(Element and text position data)
__________________________________________________
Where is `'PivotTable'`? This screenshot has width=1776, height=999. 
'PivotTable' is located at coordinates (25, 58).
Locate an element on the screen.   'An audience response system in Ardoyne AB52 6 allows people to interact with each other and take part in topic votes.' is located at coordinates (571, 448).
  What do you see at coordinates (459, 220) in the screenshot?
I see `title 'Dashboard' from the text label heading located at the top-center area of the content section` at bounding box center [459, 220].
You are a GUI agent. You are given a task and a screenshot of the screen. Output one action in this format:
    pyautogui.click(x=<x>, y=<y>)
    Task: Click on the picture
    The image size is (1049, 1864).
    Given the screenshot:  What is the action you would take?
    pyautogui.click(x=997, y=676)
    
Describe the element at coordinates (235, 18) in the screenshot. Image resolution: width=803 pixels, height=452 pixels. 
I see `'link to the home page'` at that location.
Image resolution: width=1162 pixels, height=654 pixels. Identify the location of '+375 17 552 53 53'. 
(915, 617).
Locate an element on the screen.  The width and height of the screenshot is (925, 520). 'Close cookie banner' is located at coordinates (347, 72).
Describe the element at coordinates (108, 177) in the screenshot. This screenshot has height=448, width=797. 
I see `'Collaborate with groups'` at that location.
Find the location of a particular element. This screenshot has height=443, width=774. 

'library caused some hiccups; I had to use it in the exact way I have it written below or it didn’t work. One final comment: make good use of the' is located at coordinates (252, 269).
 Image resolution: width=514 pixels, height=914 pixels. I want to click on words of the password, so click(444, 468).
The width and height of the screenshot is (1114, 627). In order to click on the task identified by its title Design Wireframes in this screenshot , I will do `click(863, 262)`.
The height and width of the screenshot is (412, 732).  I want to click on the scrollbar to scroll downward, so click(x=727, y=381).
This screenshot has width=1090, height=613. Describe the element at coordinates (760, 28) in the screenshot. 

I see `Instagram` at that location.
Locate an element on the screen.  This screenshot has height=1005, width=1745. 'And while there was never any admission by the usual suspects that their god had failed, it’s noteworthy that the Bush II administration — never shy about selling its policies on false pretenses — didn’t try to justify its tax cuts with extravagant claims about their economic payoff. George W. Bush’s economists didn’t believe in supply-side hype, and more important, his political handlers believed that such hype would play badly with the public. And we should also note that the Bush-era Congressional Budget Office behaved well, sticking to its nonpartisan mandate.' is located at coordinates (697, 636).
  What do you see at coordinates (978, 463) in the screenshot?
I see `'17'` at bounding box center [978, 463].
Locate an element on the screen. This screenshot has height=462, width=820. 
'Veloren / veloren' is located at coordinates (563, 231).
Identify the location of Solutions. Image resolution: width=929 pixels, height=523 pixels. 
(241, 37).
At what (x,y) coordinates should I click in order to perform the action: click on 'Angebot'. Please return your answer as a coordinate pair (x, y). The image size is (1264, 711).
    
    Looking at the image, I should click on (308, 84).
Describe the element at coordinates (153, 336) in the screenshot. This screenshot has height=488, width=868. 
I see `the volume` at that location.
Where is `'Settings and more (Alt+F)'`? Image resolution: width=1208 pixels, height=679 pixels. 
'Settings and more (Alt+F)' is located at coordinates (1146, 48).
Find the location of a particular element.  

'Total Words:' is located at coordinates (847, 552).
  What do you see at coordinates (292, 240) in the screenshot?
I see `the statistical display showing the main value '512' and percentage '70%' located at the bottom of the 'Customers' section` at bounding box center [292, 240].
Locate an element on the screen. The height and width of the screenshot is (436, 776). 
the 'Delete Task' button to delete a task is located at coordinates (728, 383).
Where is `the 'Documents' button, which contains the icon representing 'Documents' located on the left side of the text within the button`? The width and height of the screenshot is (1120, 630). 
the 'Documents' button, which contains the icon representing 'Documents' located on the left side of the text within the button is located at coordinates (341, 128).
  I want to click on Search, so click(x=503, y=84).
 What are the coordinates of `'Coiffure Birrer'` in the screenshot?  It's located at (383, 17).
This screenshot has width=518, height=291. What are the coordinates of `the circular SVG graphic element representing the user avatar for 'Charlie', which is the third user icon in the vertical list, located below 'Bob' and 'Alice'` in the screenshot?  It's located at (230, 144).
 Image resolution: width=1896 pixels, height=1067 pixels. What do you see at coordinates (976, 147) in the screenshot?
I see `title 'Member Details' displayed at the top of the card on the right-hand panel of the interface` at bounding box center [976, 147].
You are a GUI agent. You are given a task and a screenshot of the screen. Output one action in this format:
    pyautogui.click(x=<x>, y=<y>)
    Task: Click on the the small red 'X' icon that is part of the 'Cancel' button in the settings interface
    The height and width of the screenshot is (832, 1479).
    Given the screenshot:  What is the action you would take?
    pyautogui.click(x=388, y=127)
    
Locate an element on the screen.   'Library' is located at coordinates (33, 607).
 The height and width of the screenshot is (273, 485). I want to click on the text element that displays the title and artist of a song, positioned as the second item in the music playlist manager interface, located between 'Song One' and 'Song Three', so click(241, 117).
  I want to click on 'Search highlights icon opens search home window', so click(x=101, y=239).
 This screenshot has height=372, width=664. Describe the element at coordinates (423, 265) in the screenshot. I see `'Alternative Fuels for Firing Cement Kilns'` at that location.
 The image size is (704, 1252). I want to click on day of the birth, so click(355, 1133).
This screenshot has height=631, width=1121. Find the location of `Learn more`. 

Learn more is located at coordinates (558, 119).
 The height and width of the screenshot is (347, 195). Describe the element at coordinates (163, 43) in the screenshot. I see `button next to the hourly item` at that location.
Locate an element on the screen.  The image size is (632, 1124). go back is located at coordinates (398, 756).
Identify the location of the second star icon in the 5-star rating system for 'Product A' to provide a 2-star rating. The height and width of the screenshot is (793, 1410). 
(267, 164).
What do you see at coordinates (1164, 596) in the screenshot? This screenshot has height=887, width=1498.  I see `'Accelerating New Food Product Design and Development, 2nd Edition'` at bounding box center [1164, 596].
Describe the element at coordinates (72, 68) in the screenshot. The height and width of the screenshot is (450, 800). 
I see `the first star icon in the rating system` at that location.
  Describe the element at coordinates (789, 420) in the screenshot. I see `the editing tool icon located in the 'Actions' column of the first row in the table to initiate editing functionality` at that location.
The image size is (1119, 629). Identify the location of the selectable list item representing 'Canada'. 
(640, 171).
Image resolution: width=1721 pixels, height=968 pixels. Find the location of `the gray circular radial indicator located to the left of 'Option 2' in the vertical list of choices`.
__________________________________________________
What is expected
Rewrite all of the material above, putting "Point to an element on the screen" in place of "Locate an element on the screen" each time it appears and leaving everything else unchanged.

Result
Where is `'PivotTable'`? This screenshot has width=1776, height=999. 
'PivotTable' is located at coordinates (25, 58).
Point to an element on the screen.   'An audience response system in Ardoyne AB52 6 allows people to interact with each other and take part in topic votes.' is located at coordinates (571, 448).
  What do you see at coordinates (459, 220) in the screenshot?
I see `title 'Dashboard' from the text label heading located at the top-center area of the content section` at bounding box center [459, 220].
You are a GUI agent. You are given a task and a screenshot of the screen. Output one action in this format:
    pyautogui.click(x=<x>, y=<y>)
    Task: Click on the picture
    The image size is (1049, 1864).
    Given the screenshot:  What is the action you would take?
    pyautogui.click(x=997, y=676)
    
Describe the element at coordinates (235, 18) in the screenshot. Image resolution: width=803 pixels, height=452 pixels. 
I see `'link to the home page'` at that location.
Image resolution: width=1162 pixels, height=654 pixels. Identify the location of '+375 17 552 53 53'. 
(915, 617).
Point to an element on the screen.  The width and height of the screenshot is (925, 520). 'Close cookie banner' is located at coordinates (347, 72).
Describe the element at coordinates (108, 177) in the screenshot. This screenshot has height=448, width=797. 
I see `'Collaborate with groups'` at that location.
Find the location of a particular element. This screenshot has height=443, width=774. 

'library caused some hiccups; I had to use it in the exact way I have it written below or it didn’t work. One final comment: make good use of the' is located at coordinates (252, 269).
 Image resolution: width=514 pixels, height=914 pixels. I want to click on words of the password, so click(444, 468).
The width and height of the screenshot is (1114, 627). In order to click on the task identified by its title Design Wireframes in this screenshot , I will do `click(863, 262)`.
The height and width of the screenshot is (412, 732).  I want to click on the scrollbar to scroll downward, so click(x=727, y=381).
This screenshot has width=1090, height=613. Describe the element at coordinates (760, 28) in the screenshot. 

I see `Instagram` at that location.
Point to an element on the screen.  This screenshot has height=1005, width=1745. 'And while there was never any admission by the usual suspects that their god had failed, it’s noteworthy that the Bush II administration — never shy about selling its policies on false pretenses — didn’t try to justify its tax cuts with extravagant claims about their economic payoff. George W. Bush’s economists didn’t believe in supply-side hype, and more important, his political handlers believed that such hype would play badly with the public. And we should also note that the Bush-era Congressional Budget Office behaved well, sticking to its nonpartisan mandate.' is located at coordinates (697, 636).
  What do you see at coordinates (978, 463) in the screenshot?
I see `'17'` at bounding box center [978, 463].
Point to an element on the screen. This screenshot has height=462, width=820. 
'Veloren / veloren' is located at coordinates (563, 231).
Identify the location of Solutions. Image resolution: width=929 pixels, height=523 pixels. 
(241, 37).
At what (x,y) coordinates should I click in order to perform the action: click on 'Angebot'. Please return your answer as a coordinate pair (x, y). The image size is (1264, 711).
    
    Looking at the image, I should click on (308, 84).
Describe the element at coordinates (153, 336) in the screenshot. This screenshot has height=488, width=868. 
I see `the volume` at that location.
Where is `'Settings and more (Alt+F)'`? Image resolution: width=1208 pixels, height=679 pixels. 
'Settings and more (Alt+F)' is located at coordinates (1146, 48).
Find the location of a particular element.  

'Total Words:' is located at coordinates (847, 552).
  What do you see at coordinates (292, 240) in the screenshot?
I see `the statistical display showing the main value '512' and percentage '70%' located at the bottom of the 'Customers' section` at bounding box center [292, 240].
Point to an element on the screen. The height and width of the screenshot is (436, 776). 
the 'Delete Task' button to delete a task is located at coordinates (728, 383).
Where is `the 'Documents' button, which contains the icon representing 'Documents' located on the left side of the text within the button`? The width and height of the screenshot is (1120, 630). 
the 'Documents' button, which contains the icon representing 'Documents' located on the left side of the text within the button is located at coordinates (341, 128).
  I want to click on Search, so click(x=503, y=84).
 What are the coordinates of `'Coiffure Birrer'` in the screenshot?  It's located at (383, 17).
This screenshot has width=518, height=291. What are the coordinates of `the circular SVG graphic element representing the user avatar for 'Charlie', which is the third user icon in the vertical list, located below 'Bob' and 'Alice'` in the screenshot?  It's located at (230, 144).
 Image resolution: width=1896 pixels, height=1067 pixels. What do you see at coordinates (976, 147) in the screenshot?
I see `title 'Member Details' displayed at the top of the card on the right-hand panel of the interface` at bounding box center [976, 147].
You are a GUI agent. You are given a task and a screenshot of the screen. Output one action in this format:
    pyautogui.click(x=<x>, y=<y>)
    Task: Click on the the small red 'X' icon that is part of the 'Cancel' button in the settings interface
    The height and width of the screenshot is (832, 1479).
    Given the screenshot:  What is the action you would take?
    pyautogui.click(x=388, y=127)
    
Point to an element on the screen.   'Library' is located at coordinates (33, 607).
 The height and width of the screenshot is (273, 485). I want to click on the text element that displays the title and artist of a song, positioned as the second item in the music playlist manager interface, located between 'Song One' and 'Song Three', so click(241, 117).
  I want to click on 'Search highlights icon opens search home window', so click(x=101, y=239).
 This screenshot has height=372, width=664. Describe the element at coordinates (423, 265) in the screenshot. I see `'Alternative Fuels for Firing Cement Kilns'` at that location.
 The image size is (704, 1252). I want to click on day of the birth, so click(355, 1133).
This screenshot has height=631, width=1121. Find the location of `Learn more`. 

Learn more is located at coordinates (558, 119).
 The height and width of the screenshot is (347, 195). Describe the element at coordinates (163, 43) in the screenshot. I see `button next to the hourly item` at that location.
Point to an element on the screen.  The image size is (632, 1124). go back is located at coordinates (398, 756).
Identify the location of the second star icon in the 5-star rating system for 'Product A' to provide a 2-star rating. The height and width of the screenshot is (793, 1410). 
(267, 164).
What do you see at coordinates (1164, 596) in the screenshot? This screenshot has height=887, width=1498.  I see `'Accelerating New Food Product Design and Development, 2nd Edition'` at bounding box center [1164, 596].
Describe the element at coordinates (72, 68) in the screenshot. The height and width of the screenshot is (450, 800). 
I see `the first star icon in the rating system` at that location.
  Describe the element at coordinates (789, 420) in the screenshot. I see `the editing tool icon located in the 'Actions' column of the first row in the table to initiate editing functionality` at that location.
The image size is (1119, 629). Identify the location of the selectable list item representing 'Canada'. 
(640, 171).
Image resolution: width=1721 pixels, height=968 pixels. Find the location of `the gray circular radial indicator located to the left of 'Option 2' in the vertical list of choices`.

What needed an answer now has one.